In the Quincy-Pasco subunit, nitrate concentrations in ground water can be much higher during the irrigation season (fig. 12). In some parts of the subunit, however, low-nitrate water leaking from irrigation canals may dilute nitrate in ground water, so that summer concentrations are close to naturally occurring levels (2-3 mg/L) .
Figure 12. In a well in western Franklin County (site B, fig. 14), nitrate concentrations are higher during the peak irrigation season (Mar.-Oct.) .
The average nitrate concentration in regional shallow ground water is 6 mg/L or more. In fresh water diverted from the Columbia River for irrigation, nitrate concentrations are 1 mg/L or lower. As shown in figure 13, some wells close to canals have below-average nitrate concentrations due to dilution by water leaking from canals .
Figure 13. In an irrigated area in western Franklin County (area C, fig. 14), PE 59.4 Lateral has a nitrate concentration of 1.3 milligrams per liter. Most wells close to the canal have lower nitrate concentrations .
Deeper ground water, which is farther from sources of nitrate applied on the land surface, is less susceptible to contamination. Also, when irrigation raises the water table significantly, as has occurred in the Quincy-Pasco subunit, recently recharged ground water flows rapidly to surface waters instead of to deeper ground water.
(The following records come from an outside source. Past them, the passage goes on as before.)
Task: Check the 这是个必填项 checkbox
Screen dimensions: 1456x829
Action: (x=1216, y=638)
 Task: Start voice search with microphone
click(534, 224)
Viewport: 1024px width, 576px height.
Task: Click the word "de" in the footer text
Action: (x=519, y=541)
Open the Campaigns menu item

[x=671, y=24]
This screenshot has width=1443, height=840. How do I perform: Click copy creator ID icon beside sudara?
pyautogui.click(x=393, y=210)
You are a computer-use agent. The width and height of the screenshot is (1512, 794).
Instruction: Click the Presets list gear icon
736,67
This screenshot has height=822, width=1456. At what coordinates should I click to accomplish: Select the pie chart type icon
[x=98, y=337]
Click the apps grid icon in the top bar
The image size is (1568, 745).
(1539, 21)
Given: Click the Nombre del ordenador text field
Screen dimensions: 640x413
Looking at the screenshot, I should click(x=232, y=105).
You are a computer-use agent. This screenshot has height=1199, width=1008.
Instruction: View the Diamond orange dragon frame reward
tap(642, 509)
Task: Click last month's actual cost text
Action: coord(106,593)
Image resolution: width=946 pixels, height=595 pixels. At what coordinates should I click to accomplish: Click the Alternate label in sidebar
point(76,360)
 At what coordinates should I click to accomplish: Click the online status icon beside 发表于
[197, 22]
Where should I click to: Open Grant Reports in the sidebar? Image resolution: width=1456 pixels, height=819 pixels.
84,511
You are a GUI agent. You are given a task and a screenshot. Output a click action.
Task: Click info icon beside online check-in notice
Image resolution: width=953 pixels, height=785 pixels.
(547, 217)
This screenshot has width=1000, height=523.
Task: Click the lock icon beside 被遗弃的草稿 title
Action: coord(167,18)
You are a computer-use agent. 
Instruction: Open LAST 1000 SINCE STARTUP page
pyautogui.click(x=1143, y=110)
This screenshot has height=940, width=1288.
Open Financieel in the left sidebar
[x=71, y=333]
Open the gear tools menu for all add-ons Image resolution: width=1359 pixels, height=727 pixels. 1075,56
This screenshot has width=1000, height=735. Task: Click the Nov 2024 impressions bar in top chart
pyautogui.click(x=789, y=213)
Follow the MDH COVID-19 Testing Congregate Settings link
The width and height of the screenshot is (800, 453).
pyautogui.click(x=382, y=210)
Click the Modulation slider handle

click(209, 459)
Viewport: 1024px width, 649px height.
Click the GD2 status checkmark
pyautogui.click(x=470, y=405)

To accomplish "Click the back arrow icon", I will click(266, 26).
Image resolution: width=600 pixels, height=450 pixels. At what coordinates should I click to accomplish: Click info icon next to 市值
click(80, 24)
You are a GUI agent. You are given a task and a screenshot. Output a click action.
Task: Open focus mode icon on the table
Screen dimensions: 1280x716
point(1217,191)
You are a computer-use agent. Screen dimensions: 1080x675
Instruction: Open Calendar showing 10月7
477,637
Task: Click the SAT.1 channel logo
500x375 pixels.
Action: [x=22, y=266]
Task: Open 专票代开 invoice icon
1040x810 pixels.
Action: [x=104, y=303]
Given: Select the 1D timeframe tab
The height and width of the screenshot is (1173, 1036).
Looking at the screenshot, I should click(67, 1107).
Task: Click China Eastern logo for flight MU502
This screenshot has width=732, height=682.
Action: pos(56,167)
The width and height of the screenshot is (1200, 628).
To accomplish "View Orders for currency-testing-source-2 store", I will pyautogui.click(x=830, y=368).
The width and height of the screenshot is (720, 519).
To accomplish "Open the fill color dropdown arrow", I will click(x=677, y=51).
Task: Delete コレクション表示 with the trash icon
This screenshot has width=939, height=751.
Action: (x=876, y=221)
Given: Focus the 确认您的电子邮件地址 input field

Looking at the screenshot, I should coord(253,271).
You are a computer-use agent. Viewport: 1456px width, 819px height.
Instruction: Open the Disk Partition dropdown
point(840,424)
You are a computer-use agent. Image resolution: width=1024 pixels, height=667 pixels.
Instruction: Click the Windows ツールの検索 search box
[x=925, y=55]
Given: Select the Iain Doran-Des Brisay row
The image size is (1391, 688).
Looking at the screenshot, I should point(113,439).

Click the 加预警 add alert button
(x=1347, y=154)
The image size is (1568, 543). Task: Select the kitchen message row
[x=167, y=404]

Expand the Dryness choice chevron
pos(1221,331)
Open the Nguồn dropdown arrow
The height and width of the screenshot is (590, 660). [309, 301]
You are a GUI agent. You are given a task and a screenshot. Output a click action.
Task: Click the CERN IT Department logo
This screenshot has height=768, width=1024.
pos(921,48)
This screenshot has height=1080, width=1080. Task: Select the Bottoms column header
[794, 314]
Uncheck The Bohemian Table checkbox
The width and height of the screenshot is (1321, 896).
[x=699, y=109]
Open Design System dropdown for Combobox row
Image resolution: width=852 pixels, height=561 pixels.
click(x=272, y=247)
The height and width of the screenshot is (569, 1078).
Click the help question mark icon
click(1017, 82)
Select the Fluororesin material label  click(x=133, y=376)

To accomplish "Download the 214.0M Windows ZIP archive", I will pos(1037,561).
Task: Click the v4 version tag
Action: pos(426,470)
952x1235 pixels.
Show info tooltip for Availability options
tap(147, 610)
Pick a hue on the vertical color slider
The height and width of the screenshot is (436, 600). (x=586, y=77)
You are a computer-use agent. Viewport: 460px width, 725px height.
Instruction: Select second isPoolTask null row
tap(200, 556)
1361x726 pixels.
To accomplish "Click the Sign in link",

This prevents some of the nitrate present in recently recharged ground water from moving to deeper ground water. Figure 15 shows that nitrate concentrations are generally lower at greater depths. Many public supply wells are relatively deep, so have lower nitrate concentrations and exceed the MCL less frequently than do the shallower domestic wells (table 2).
Figure 14. Sites in the Quincy-Pasco subunit (also the Columbia Basin Irrigation Project area) used to describe trends in nitrate concentrations.
Figure 15. Nitrate concentrations are lower at greater depths; however, in irrigated areas (see fig. 14) some deep wells have elevated nitrate concentrations.